- What you need to do -
Only lines with the string "agent" are wanted. Pull them out of the data.

[Pixel coordinate grounding data]
□ □ □ □
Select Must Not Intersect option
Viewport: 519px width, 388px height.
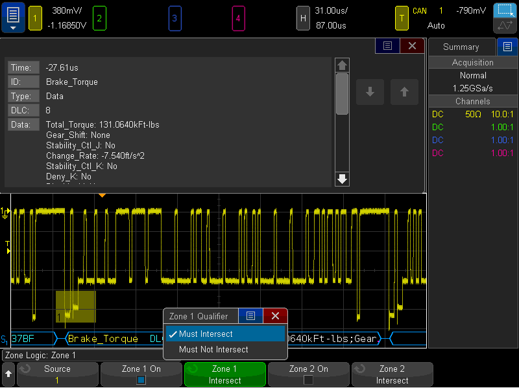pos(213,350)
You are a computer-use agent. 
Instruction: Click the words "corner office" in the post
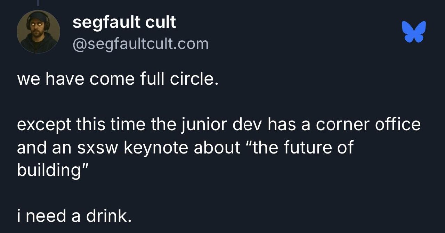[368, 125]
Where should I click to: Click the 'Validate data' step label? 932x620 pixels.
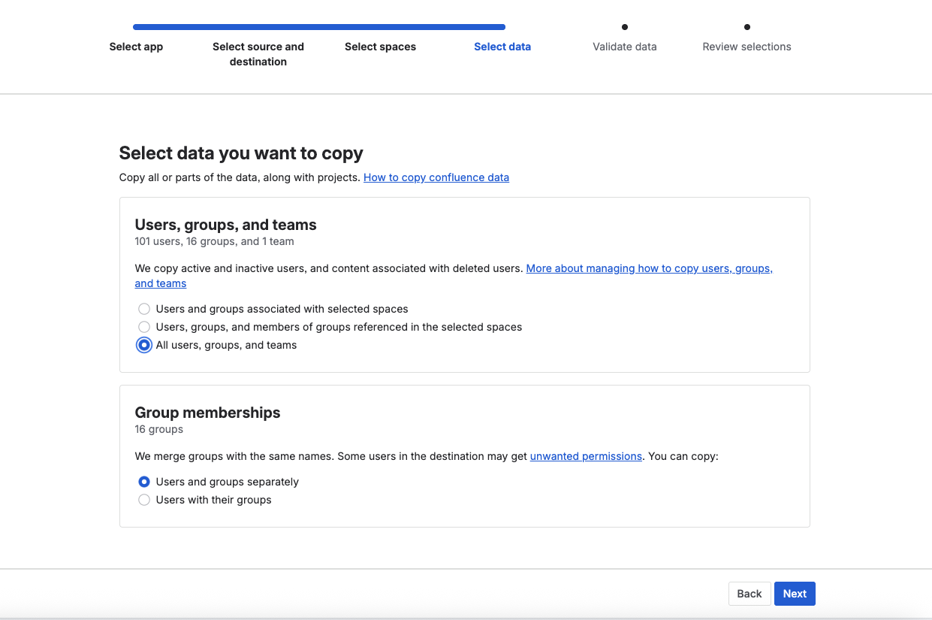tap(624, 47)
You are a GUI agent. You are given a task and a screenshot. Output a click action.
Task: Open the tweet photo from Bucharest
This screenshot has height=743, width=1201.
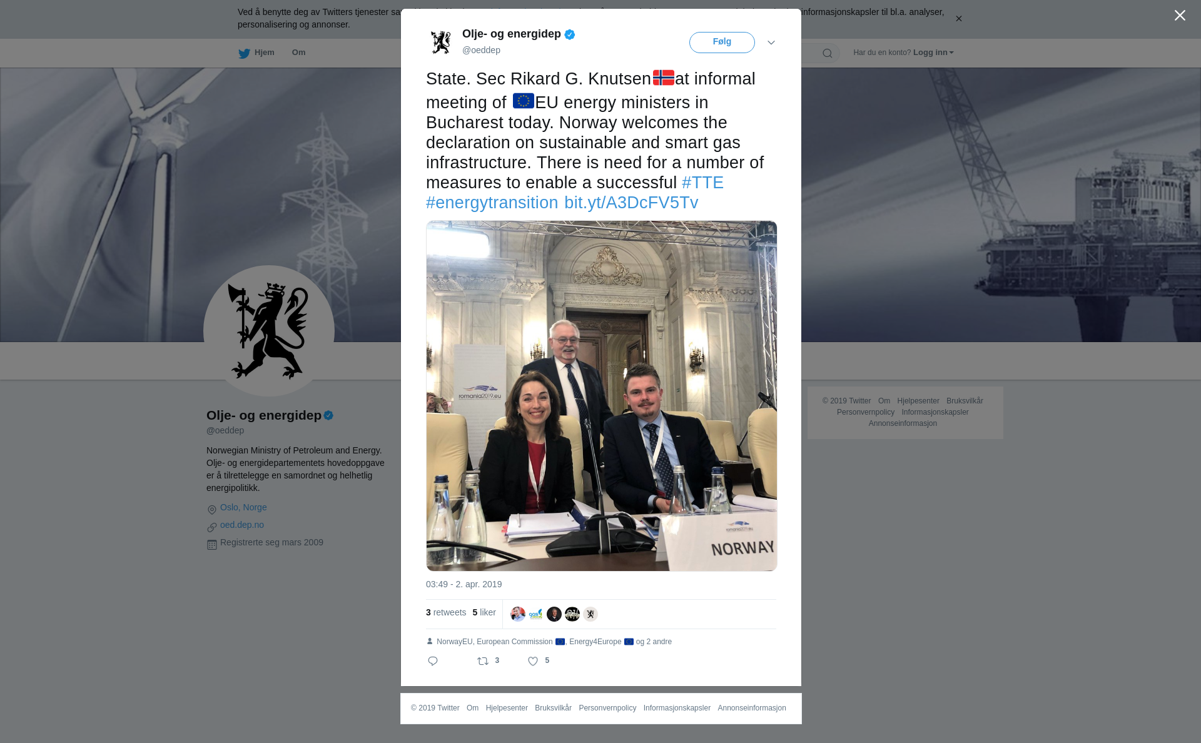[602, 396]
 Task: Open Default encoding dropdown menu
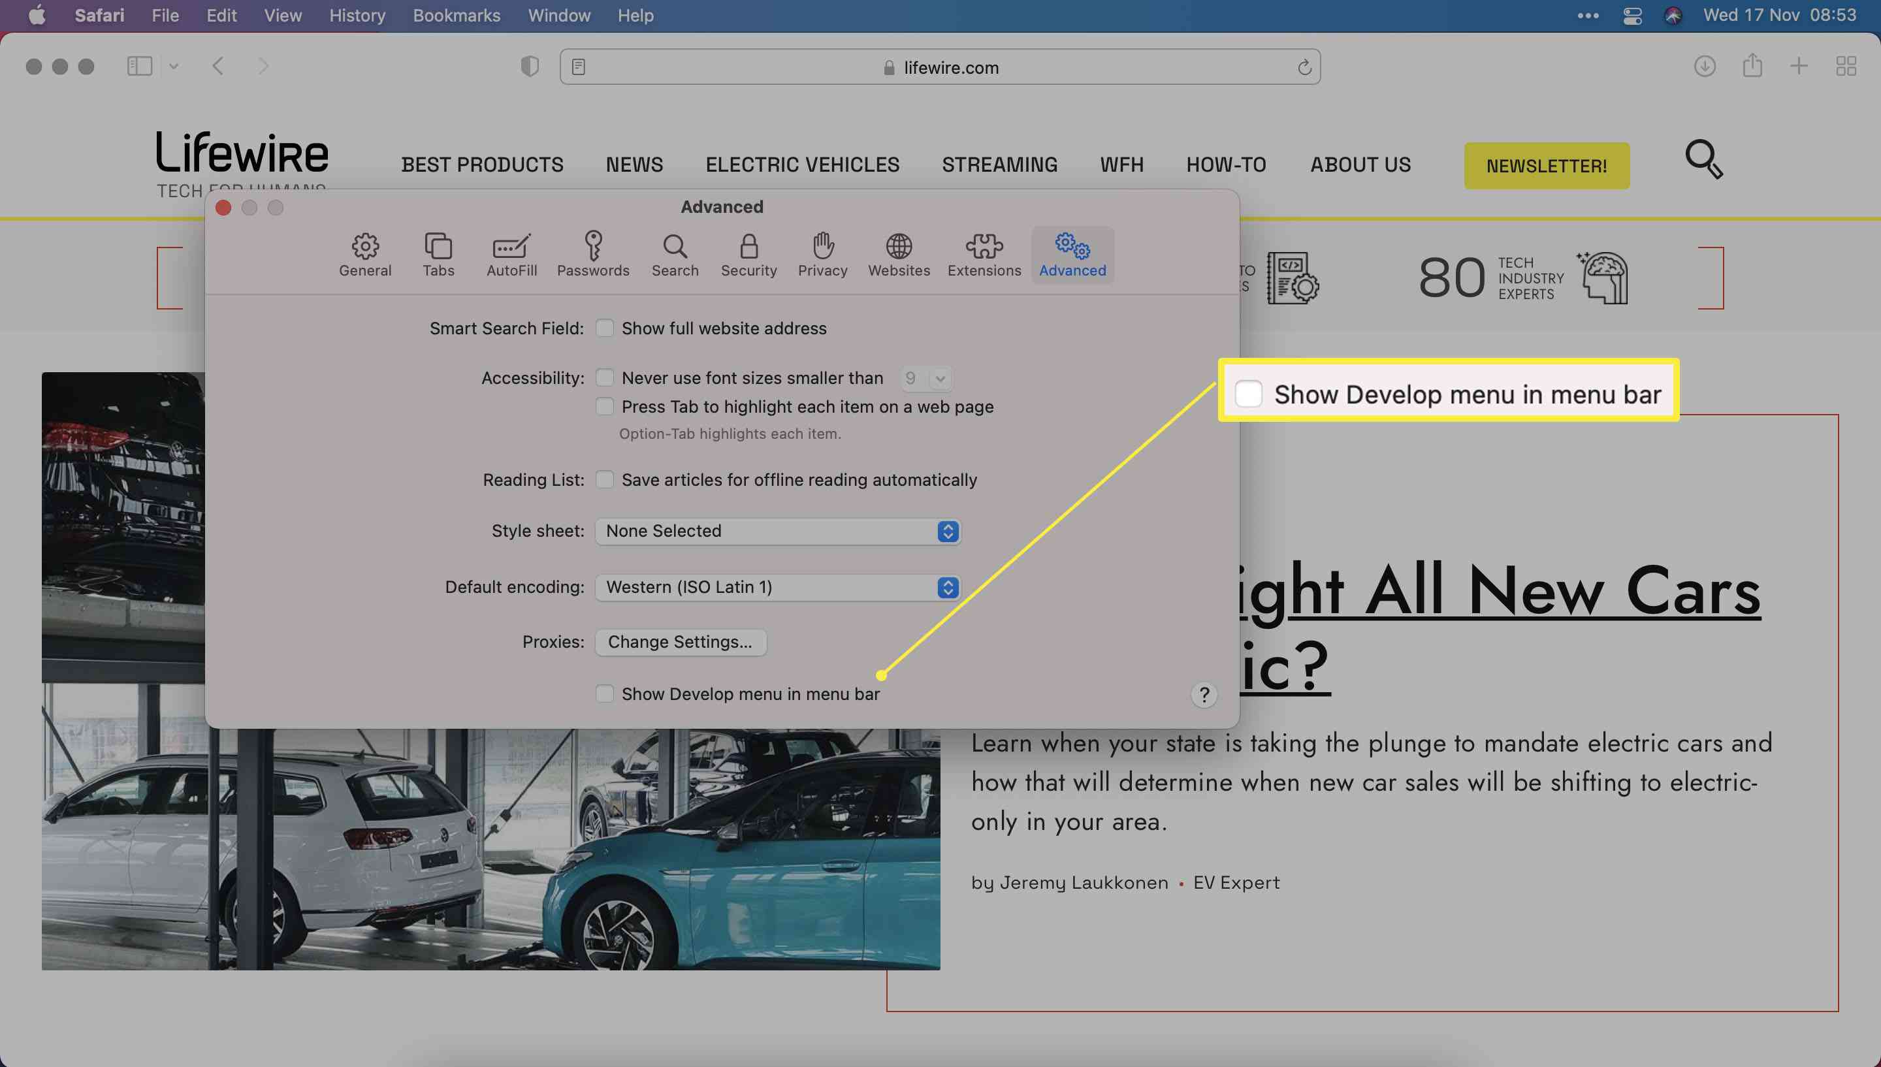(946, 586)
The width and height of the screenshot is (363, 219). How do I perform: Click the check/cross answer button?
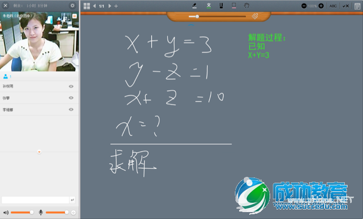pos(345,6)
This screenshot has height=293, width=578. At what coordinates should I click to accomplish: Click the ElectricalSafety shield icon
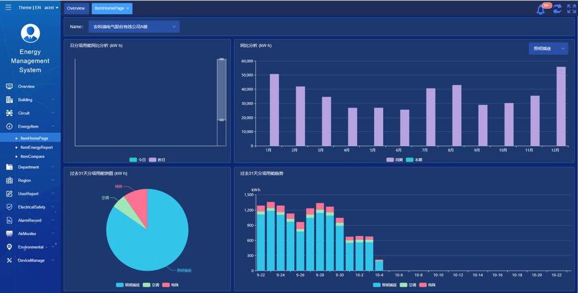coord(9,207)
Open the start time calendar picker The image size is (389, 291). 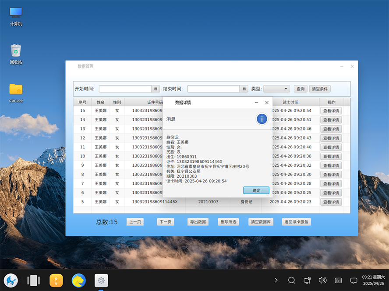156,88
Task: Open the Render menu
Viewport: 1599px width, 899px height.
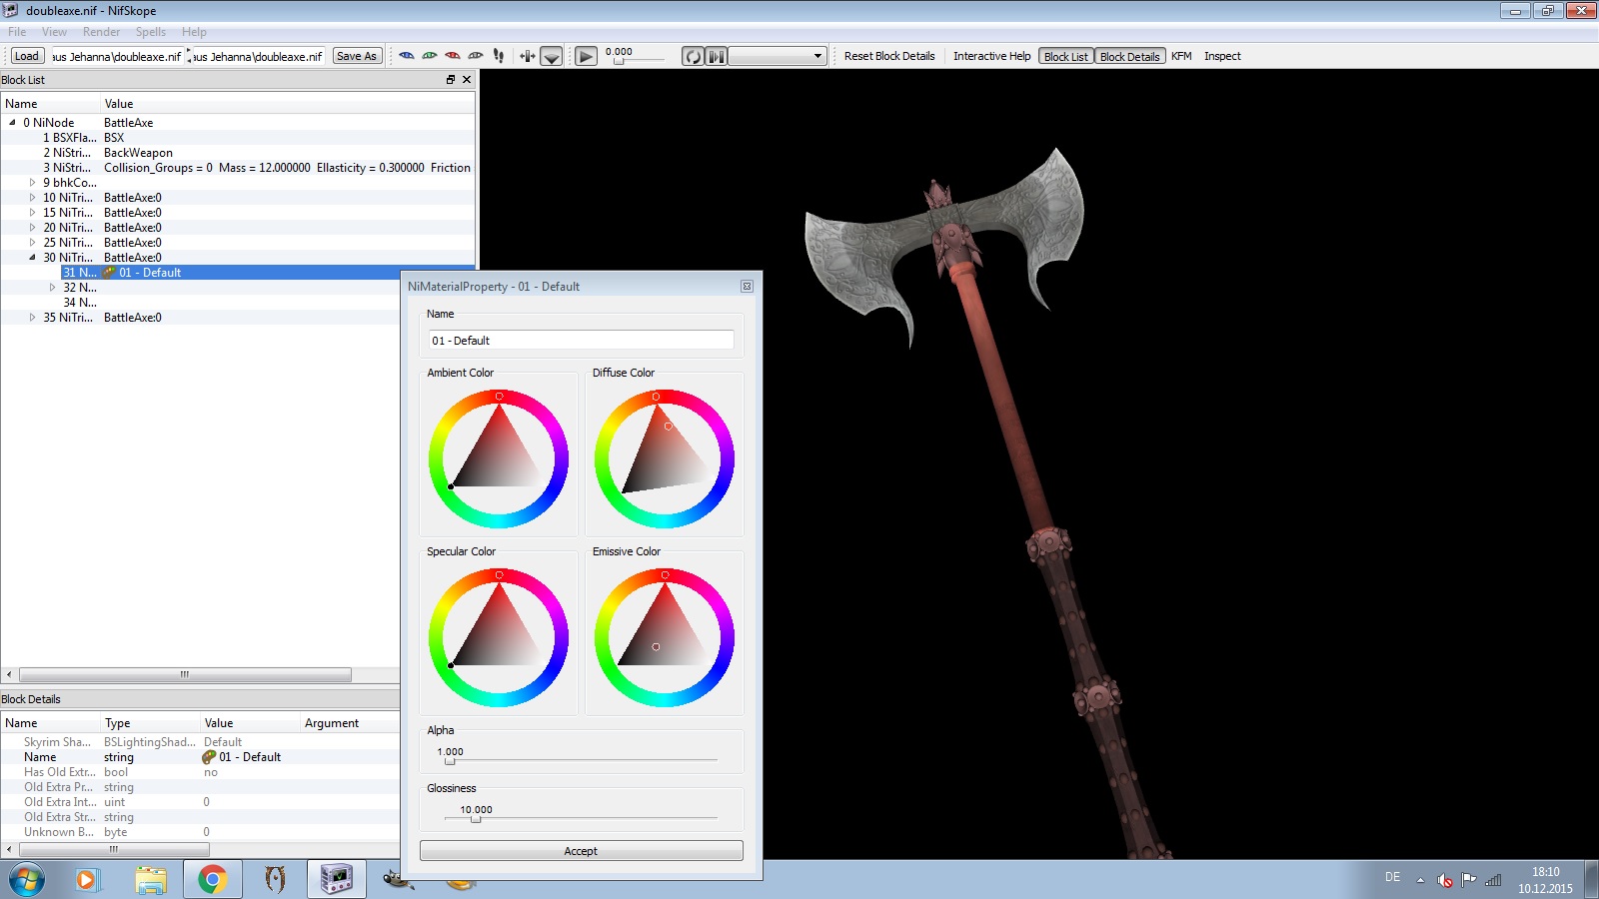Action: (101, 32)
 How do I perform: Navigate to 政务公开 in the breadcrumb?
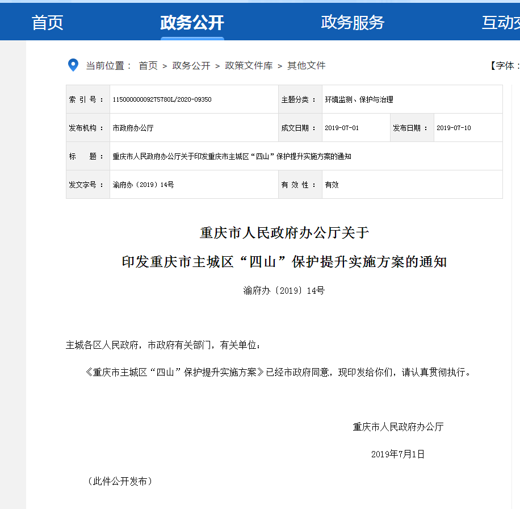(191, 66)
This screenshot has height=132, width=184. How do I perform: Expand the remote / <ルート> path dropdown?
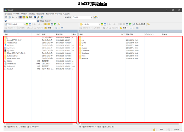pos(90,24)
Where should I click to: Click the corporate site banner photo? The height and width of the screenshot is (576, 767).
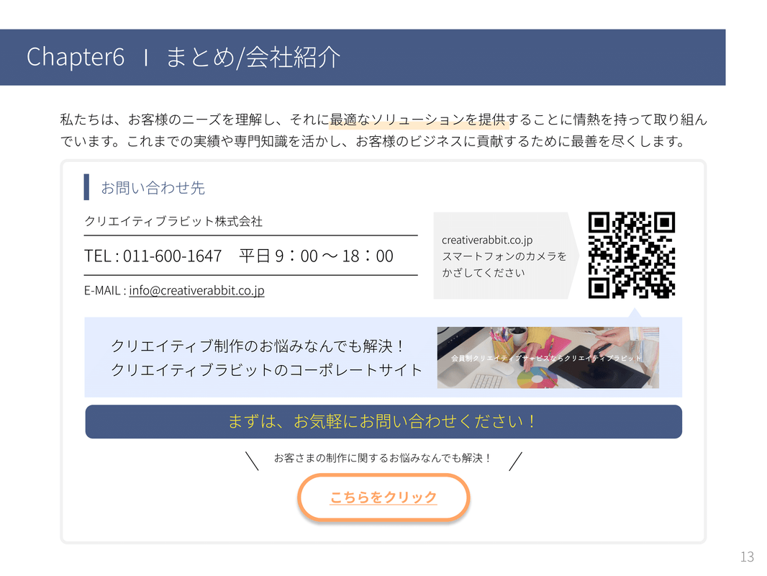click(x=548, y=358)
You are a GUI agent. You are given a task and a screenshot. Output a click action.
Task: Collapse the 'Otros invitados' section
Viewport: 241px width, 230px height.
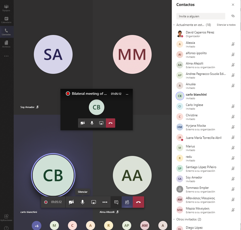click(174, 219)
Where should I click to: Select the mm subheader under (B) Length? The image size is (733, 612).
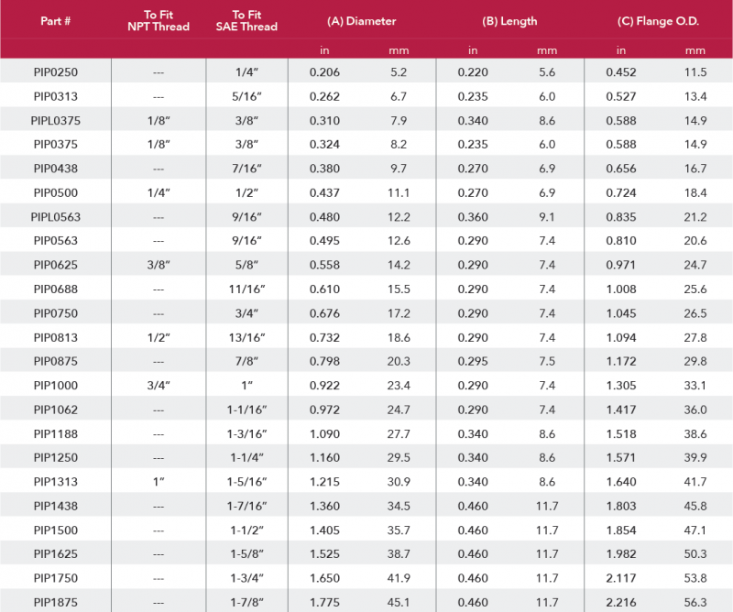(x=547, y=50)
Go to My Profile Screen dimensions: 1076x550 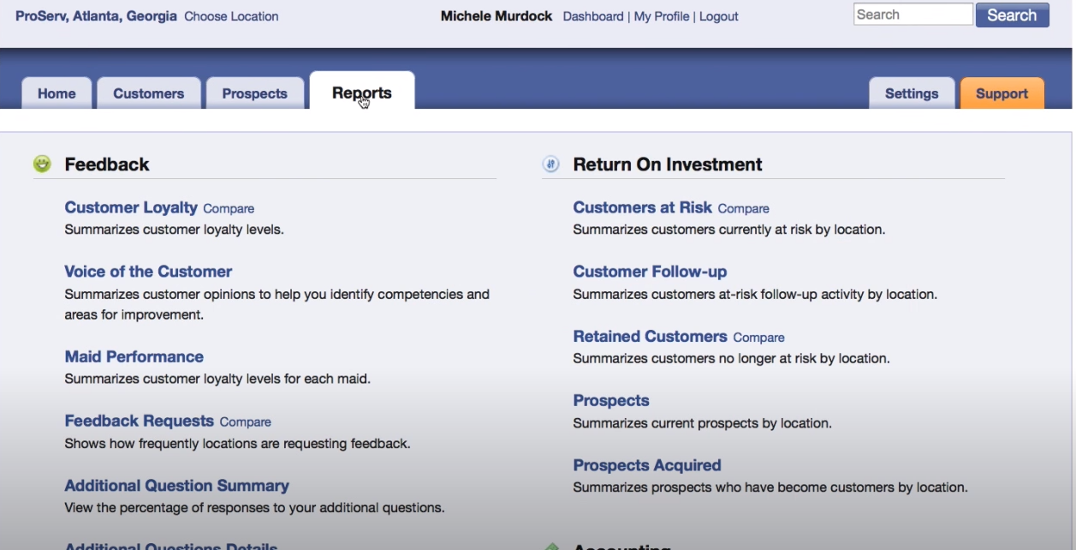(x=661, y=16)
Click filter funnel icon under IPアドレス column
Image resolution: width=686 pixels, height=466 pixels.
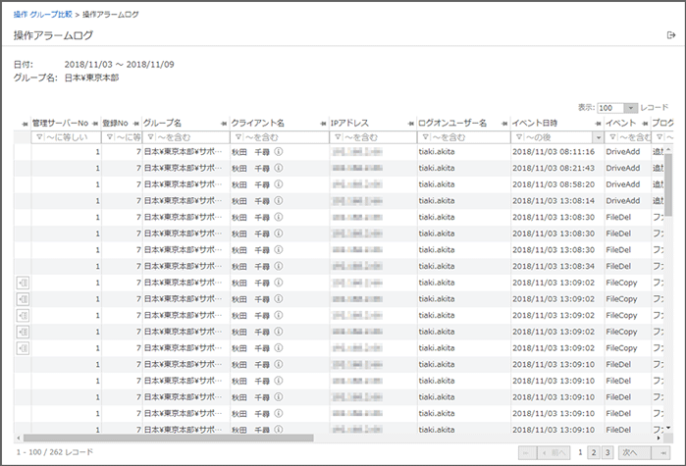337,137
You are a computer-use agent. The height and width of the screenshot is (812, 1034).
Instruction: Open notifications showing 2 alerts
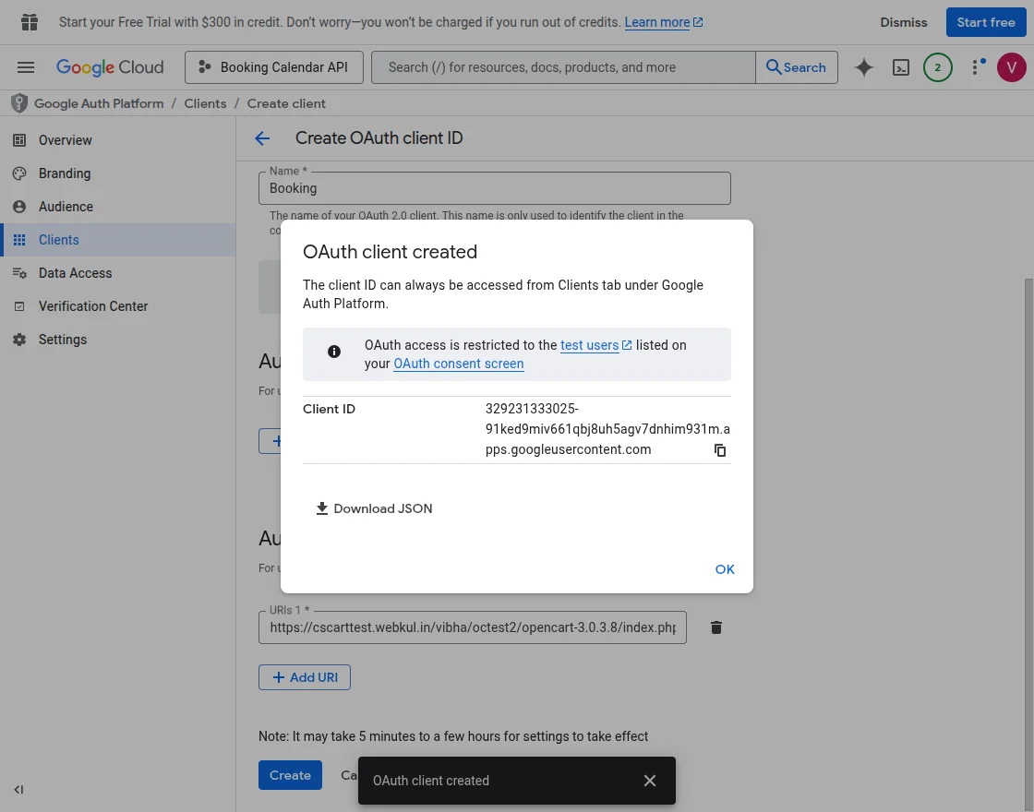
□ □ □ □
- Output of the task -
You are a computer-use agent. 
You are a GUI agent. You are given a task and a screenshot. Output a click action.
You are a GUI agent. You are given a task and a screenshot. Output a click action.
You are a computer-use agent. The height and width of the screenshot is (812, 1034).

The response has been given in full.